Les paramètres d'un modèle d'IA sont les valeurs numériques apprises, stockées dans un réseau de neurones, qui contrôlent la manière dont il transforme les entrées en sorties. Chaque paramètre est essentiellement un poids sur une connexion entre neurones artificiels, et un grand modèle de langage typique en contient entre des dizaines et des centaines de milliards. L'ensemble complet des paramètres, souvent appelés les poids du modèle, est l'artefact produit par l'entraînement et constitue ce qui est enregistré sur disque puis chargé au moment de l'inférence.
Comment fonctionnent les paramètres
Pendant l'entraînement, le modèle traite des exemples, fait des prédictions et les compare à la bonne réponse. Un optimiseur ajuste ensuite légèrement chaque paramètre dans la direction qui aurait réduit l'erreur, un processus appelé descente de gradient. Après des milliers de milliards de telles mises à jour, les paramètres se stabilisent dans des valeurs qui encodent des motifs statistiques sur le langage, les images, ou tout autre type de données sur lequel le modèle a été entraîné.
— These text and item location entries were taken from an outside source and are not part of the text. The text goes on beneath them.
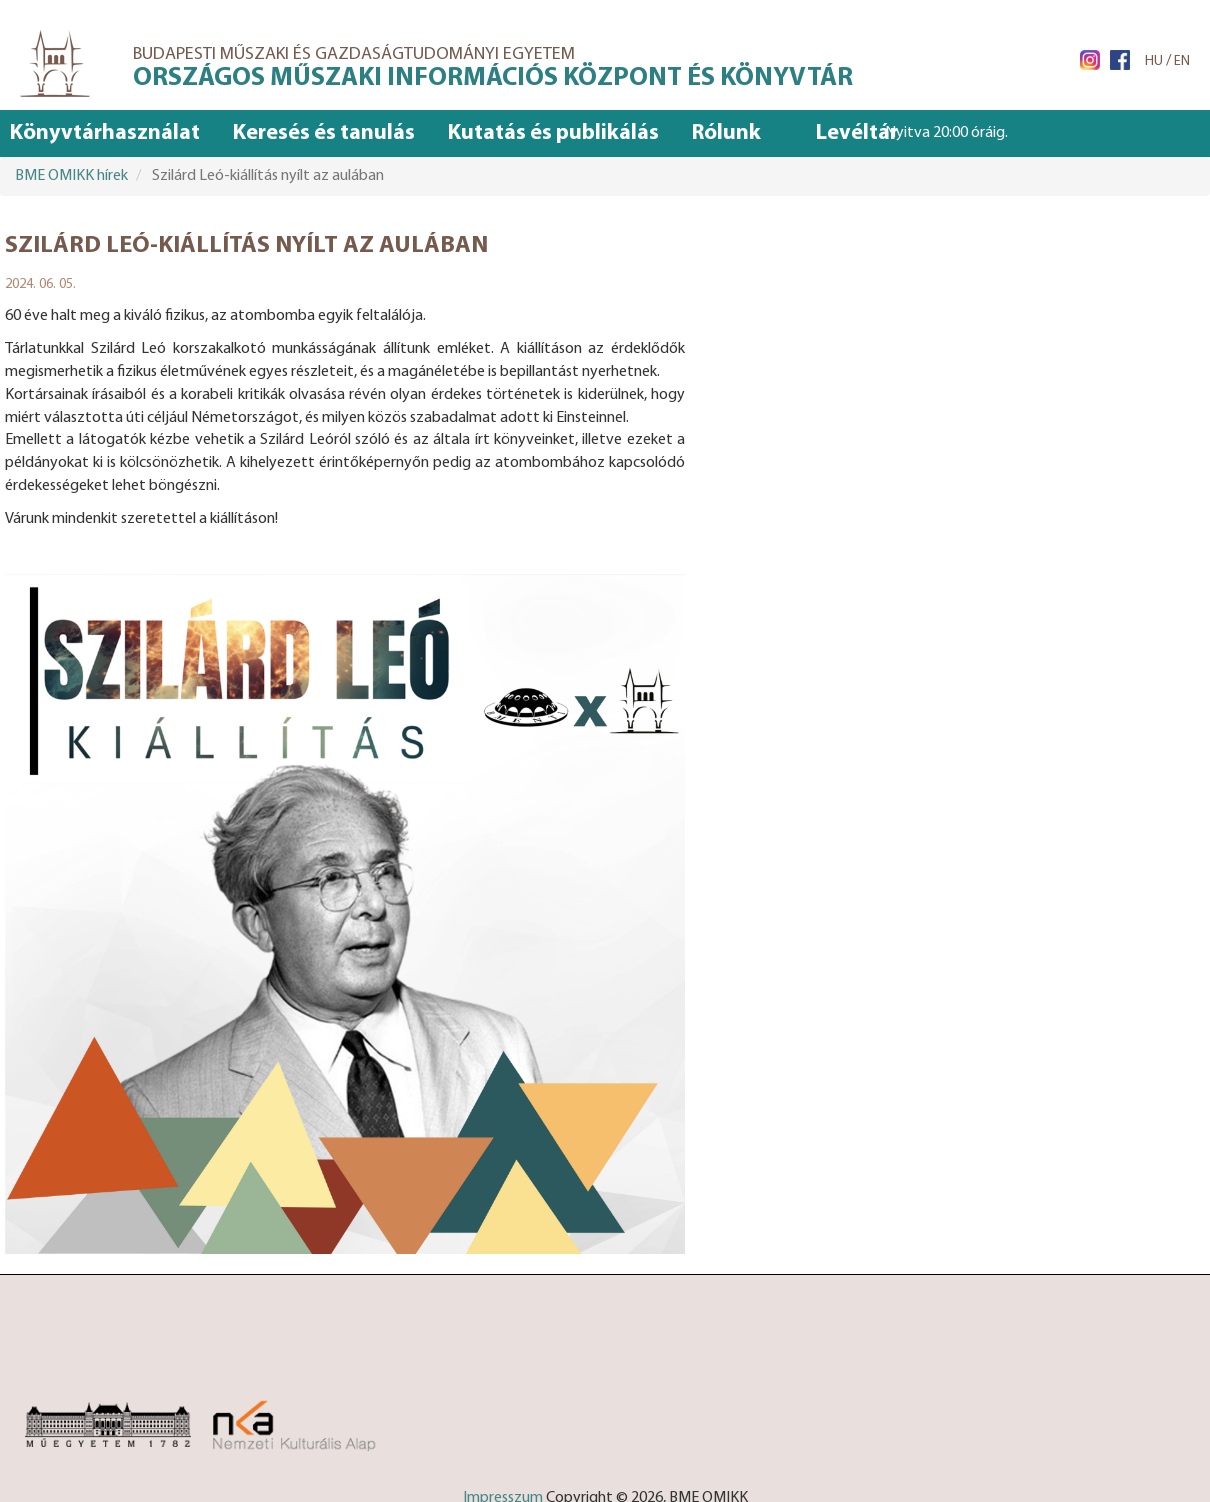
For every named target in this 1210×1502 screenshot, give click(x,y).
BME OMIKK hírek (71, 176)
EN (1182, 61)
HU (1154, 61)
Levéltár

Lors de l'inférence, un prompt est converti en nombres puis passé à travers des dizaines voire des centaines de couches. À chaque couche, l'entrée est multipliée par des matrices de poids puis passe à travers des fonctions non linéaires simples, les mécanismes d'attention permettant au modèle de mélanger les informations entre les positions. Aucune des données d'entraînement originales n'est stockée textuellement dans les poids ; les paramètres contiennent plutôt une représentation statistique compressée de celles-ci. Un exemple concret : dans un transformer, les projections de query, key et value pour chaque tête d'attention sont des matrices de paramètres qui déterminent à quels mots précédents le modèle prête attention lorsqu'il prédit le suivant.
Pourquoi c'est important
Le nombre de paramètres est l'indicateur le plus cité pour évaluer la capacité d'un modèle, et pour de bonnes raisons : plus de paramètres donnent à un réseau davantage de capacité pour mémoriser et généraliser à partir de motifs, et les plus grands modèles modernes présentent des capacités émergentes que les plus petits n'ont pas. Le nombre de paramètres soulève aussi des préoccupations pratiques : mémoire (chaque paramètre occupe généralement 2 octets en FP16 ou 1 octet lorsqu'il est quantifié de manière agressive), coût de calcul par token, latence, et matériel requis pour exécuter ou fine-tuner le modèle. C'est pourquoi un modèle de 7 milliards de paramètres peut tourner sur un ordinateur portable alors qu'un modèle de 400 milliards de paramètres ne le peut généralement pas.
Types principaux
- Poids : l'essentiel des paramètres, stockés dans des matrices qui multiplient les entrées et les états cachés.
- Biais : petits décalages additifs (un par couche ou par neurone) qui ajustent les activations.
- Paramètres d'embedding : les tables de correspondance qui convertissent les identifiants de tokens en vecteurs, comptabilisés dans le budget total de paramètres.
- Paramètres d'attention : les projections query, key, value et output à l'intérieur de chaque bloc transformer.
- Paramètres feed-forward : les deux grandes couches denses de chaque bloc transformer, qui représentent généralement la majorité du poids total.
Les paramètres sont aussi couramment regroupés par précision. Un modèle décrit comme « 70B » possède 70 milliards de paramètres, mais sa taille de fichier dépend de leur format de stockage : 32 bits, 16 bits, 8 bits ou 4 bits, ce qui explique pourquoi le même modèle peut occuper entre environ 140 Go et environ 35 Go sur disque. Comprendre les paramètres clarifie presque tous les autres concepts de l'IA moderne, du fine-tuning et de la quantification à la longueur de contexte et au coût d'inférence.